According to Dr. Hicks, through colony collapse disorder, bees are leaving their hives to forage but not coming back, causing the colony to die out and beekeepers to lose large portions of their hives. Scientists believe it is caused by a combination of diseases and parasites, the overuse of insecticide in agriculture, and the bees being stressed and overworked. However, one place that isn’t happening is right here in Newfoundland and Labrador.
“We don’t have that combination,” Dr. Hicks says. “We do not have the intensive farming we see elsewhere so our honeybees are not exposed to the same levels of pesticides. The use of pesticides is a concern for us in the province but our bees aren’t overworked because there is not a lot of agriculture.”
The last component affecting bees globally is disease. Newfoundland honeybees have neither parasitic mites Varroa mites nor Tracheal mites, which Dr. Hicks says he believes to be the main cause of producing colony collapse disorder.
“The Varroa mite and Tracheal mite can put extra stress on bees and cause them to die out, but since we are the only place on the planet that doesn’t have those diseases, Newfoundland bees should be a global asset. We should be marketing our clean bees and selling them to other markets on the planet.”
That’s where the Newfoundland and Labrador Beekeepers Association plans to make an impact. He says that while they are a newly formed association and still in the growing phase, one of their mandates is to help protect the Newfoundland and Labrador honeybee.

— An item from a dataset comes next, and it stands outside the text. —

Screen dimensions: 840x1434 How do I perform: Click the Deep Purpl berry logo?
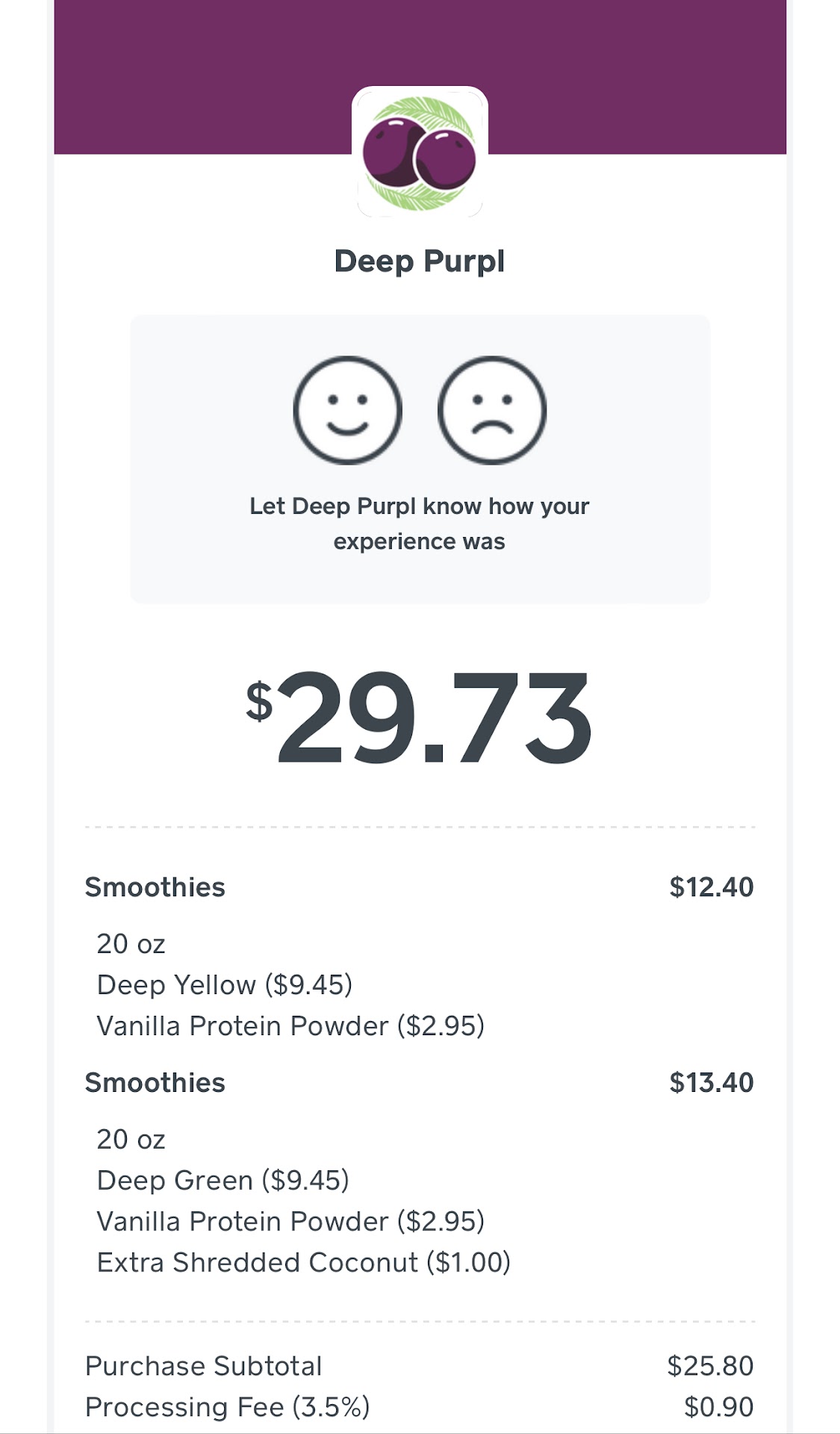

“We put this group together to promote honeybee keeping but also to promote the health of our honeybees, to try to keep our honeybees as clean as possible and to try to stop the importation of bees. It’s illegal to import bees but they still get in.”
In fact, he wrote a research paper last year on the history and present status of honeybee keeping in this province for the Osprey, a quarterly magazine of Nature Newfoundland and Labrador.
Dr. Hicks has a vast history in research, although not all has been conducted in his current position as an instructor at Carbonear campus. He has been with CNA since 1993, first at Bonavista campus as an instructor for the Fish and Wildlife Technician program, then as an instructor of biology at Carbonear campus. He has contributed to nearly 50 publications and has presented at several national and international conferences. He hopes to use his experience to bring more attention to beekeeping in this province and encourages people to join the association.
There are roughly 25-30 individuals in this province maintaining close to 300 hives. And while the vast majority of the beekeepers are hobbyists, Dr. Hicks says they are passionate about their bees and the beekeeping lifestyle.